‘Rent Pressure Zone’ Legislation Could See Edinburgh Rents Capped

Rent rises would be capped in Edinburgh under calls to delegate the Scottish capital as the country’s first ‘Rent Pressure Zone’ (RPZ).

The Scottish Parliament passed legislation last year introducing new controls which can be implemented in designated ‘Rent Pressure Zones.’ The scheme, which is set to come into effect in December, is applicable in areas dictated by the Scottish Government.

Lothian has the highest private rental inflation rate in Scotland, with rents for both one and two-bedroom properties in the region up by over 25 per cent over the past six years, with a further 20 per cent rise anticipated by experts over the next five years. As a result of this, Edinburgh’s Greens are calling for the Capital to be first RPZ.

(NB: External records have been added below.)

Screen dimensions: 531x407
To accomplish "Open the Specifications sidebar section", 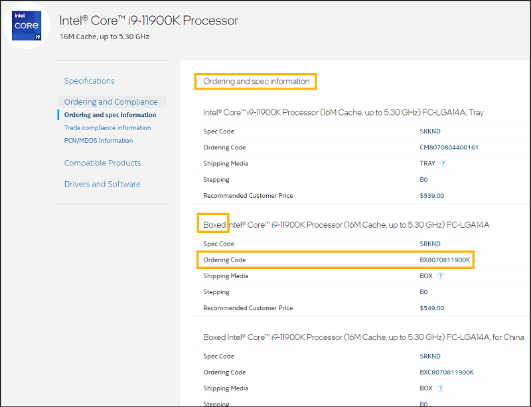I will point(89,81).
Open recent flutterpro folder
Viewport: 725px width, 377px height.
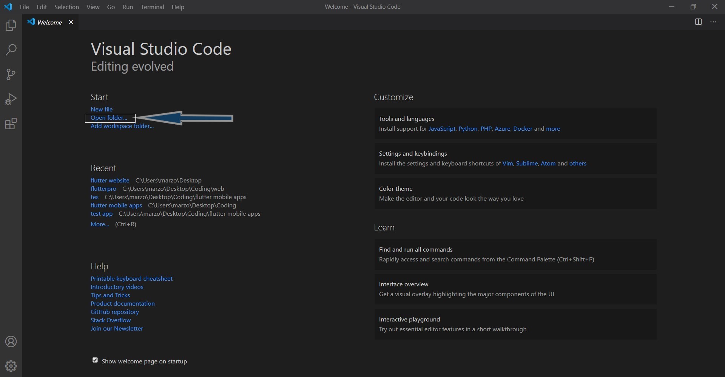(103, 189)
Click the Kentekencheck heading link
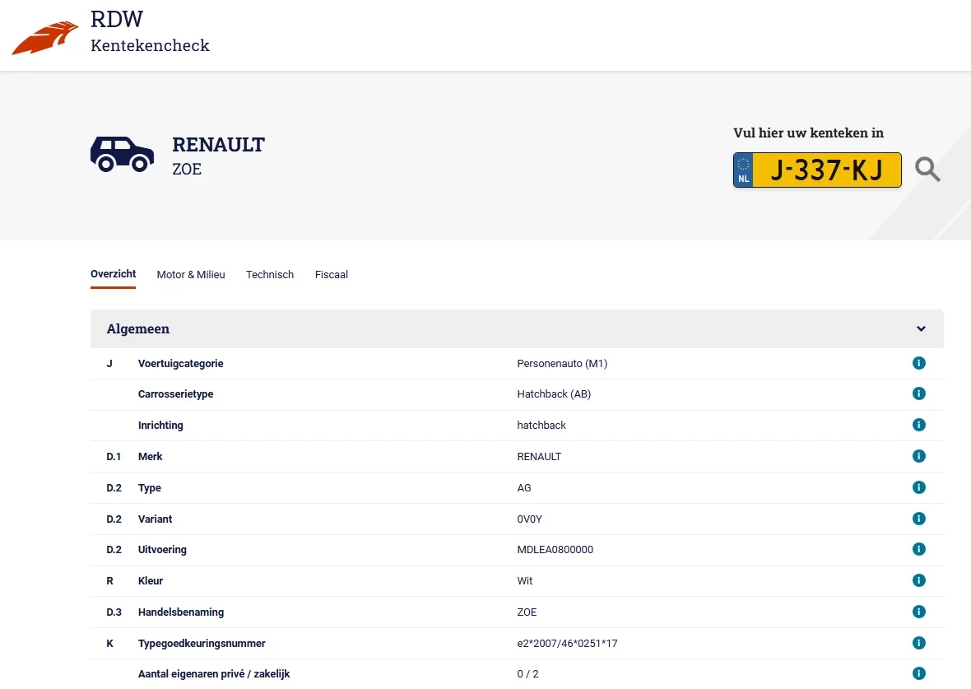 [x=150, y=45]
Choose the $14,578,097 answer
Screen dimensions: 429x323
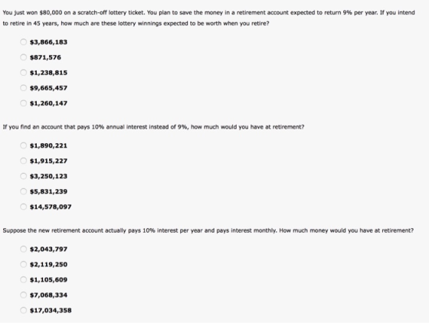click(x=24, y=207)
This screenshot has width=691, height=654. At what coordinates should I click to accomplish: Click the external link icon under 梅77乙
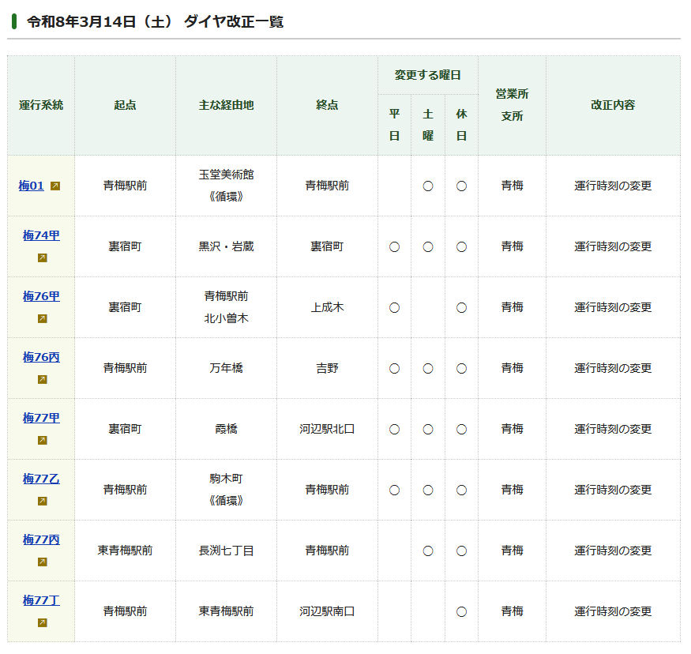(42, 502)
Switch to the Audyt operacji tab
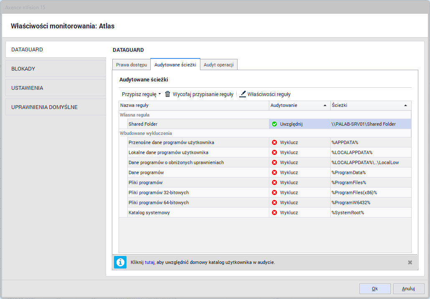The image size is (430, 299). [x=219, y=65]
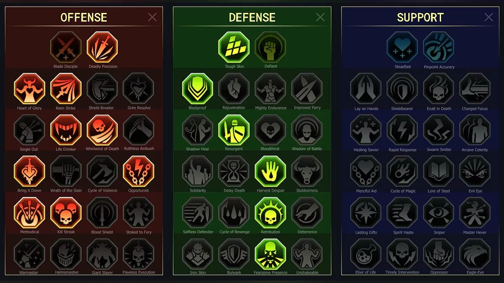
Task: Choose the Fearsome Presence mastery
Action: pyautogui.click(x=270, y=254)
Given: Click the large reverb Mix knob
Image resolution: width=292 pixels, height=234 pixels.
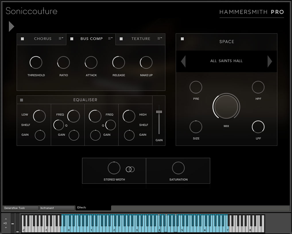Looking at the screenshot, I should point(226,106).
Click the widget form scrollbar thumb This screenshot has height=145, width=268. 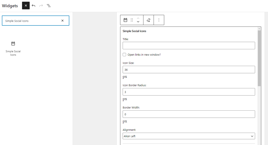pos(259,58)
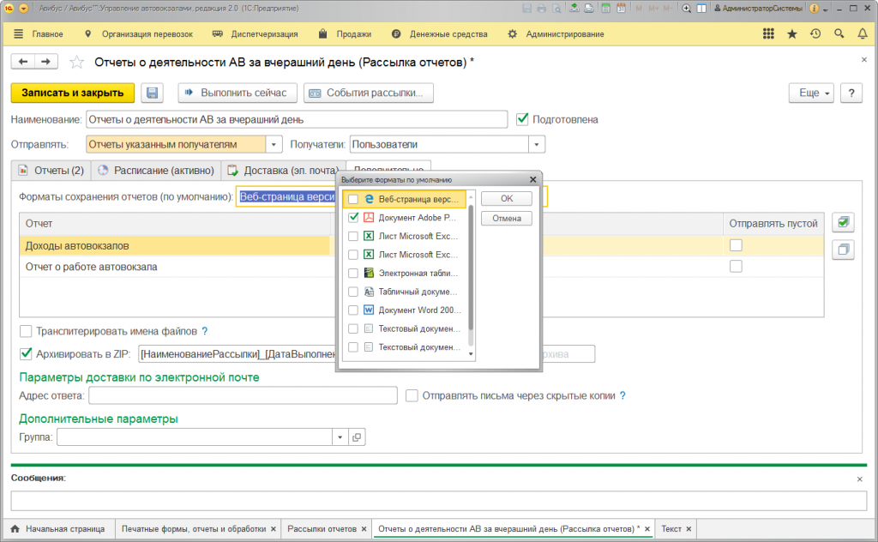Uncheck the Документ Adobe PDF format
The width and height of the screenshot is (878, 542).
353,218
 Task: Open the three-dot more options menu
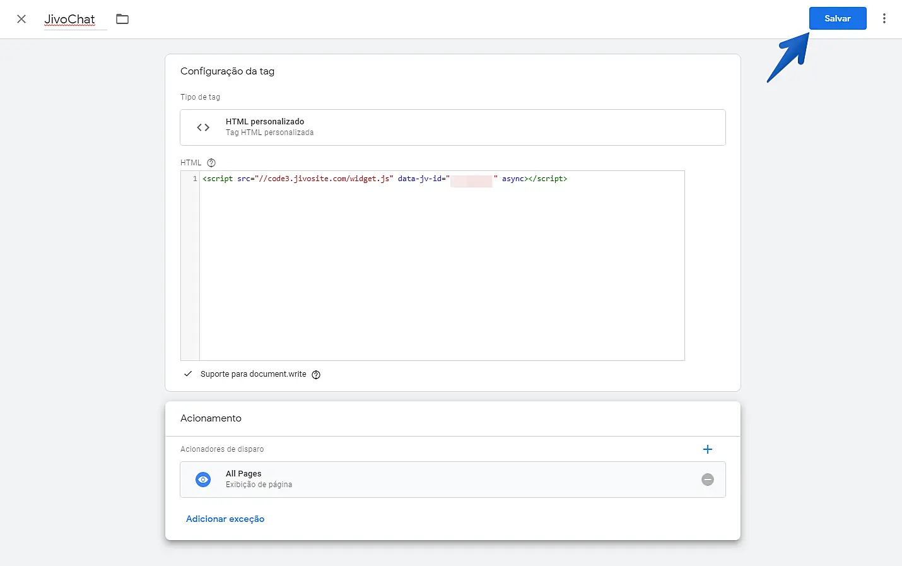click(884, 19)
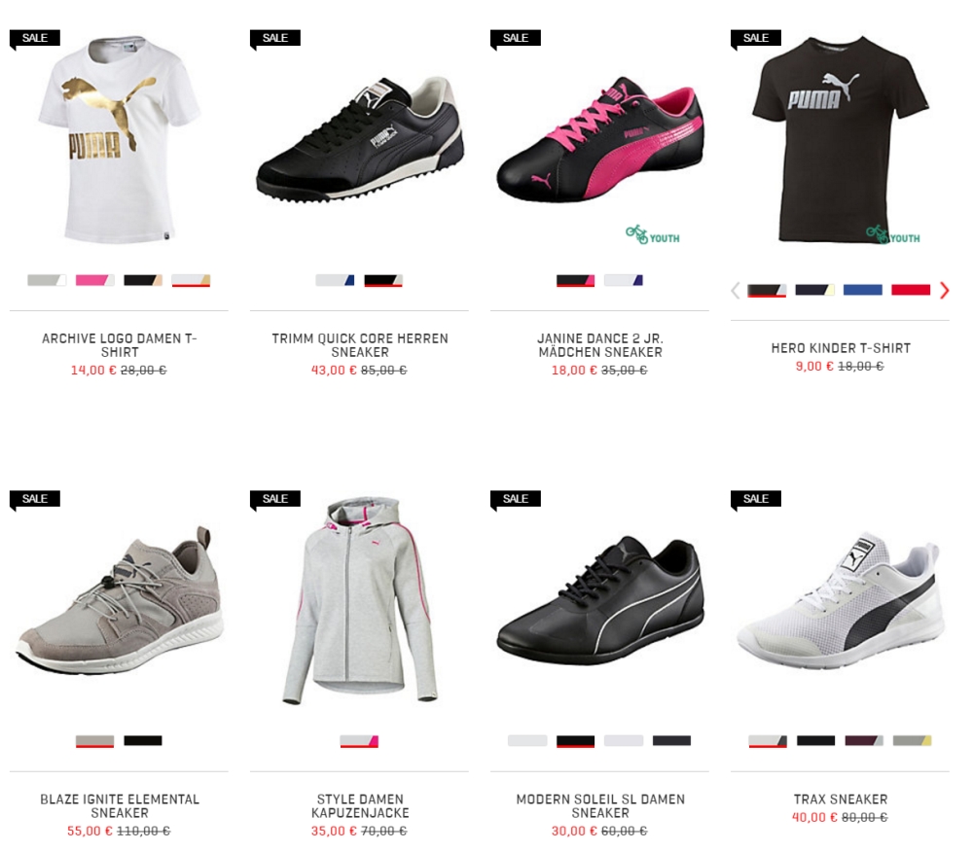Open the Trimm Quick Core Herren Sneaker link
Screen dimensions: 973x852
tap(360, 345)
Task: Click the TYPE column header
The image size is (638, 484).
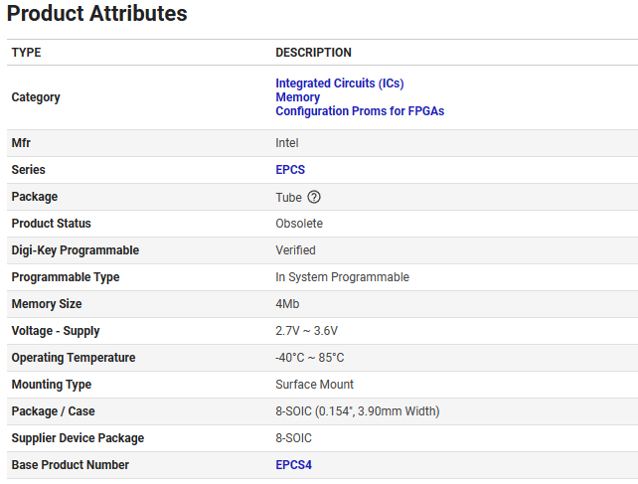Action: 26,53
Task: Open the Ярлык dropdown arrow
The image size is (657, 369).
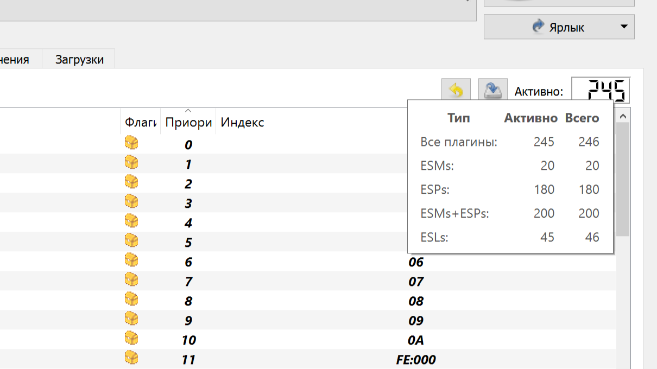Action: point(623,27)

RPZ regulation has commonalities with rent controls in certain US cities, in that landlords are still able to put up rents. However, rises are limited to the rate of inflation plus one per cent.

Edinburgh is home Scotland’s largest private rental sector. The Greens argue the entire city should be covered because Edinburgh is a single housing market affected by high rents, although they acknowledge that some areas are worse than others.

Green housing spokesperson Steve Burgess said: ‘It’s a modest step which will limit rent rises but, coupled with real action on more affordable housing and further powers to introduce rent controls, it will mean tenants getting a better deal than they currently get.’

However, managing director of city property firm DJ Alexander, David Alexander, said it would be difficult to support claims that the entire city should be included in an RPZ. He said: ‘In some places like Trinity and Blackhall it’s actually quite difficult for landlords to rent out property. Obviously there are other areas which are popular, like Morningside, the New Town, Stockbridge and the West End.’

However, he asserted that the regulation may not be too detrimental to landlords: ‘If rent rises are capped at CPI plus one per cent I think most landlords could live with that. Most rent increases would be a percentage of the rent and so long as you are able to set the rent at the start of the tenancy, that kind of cap people could accept.’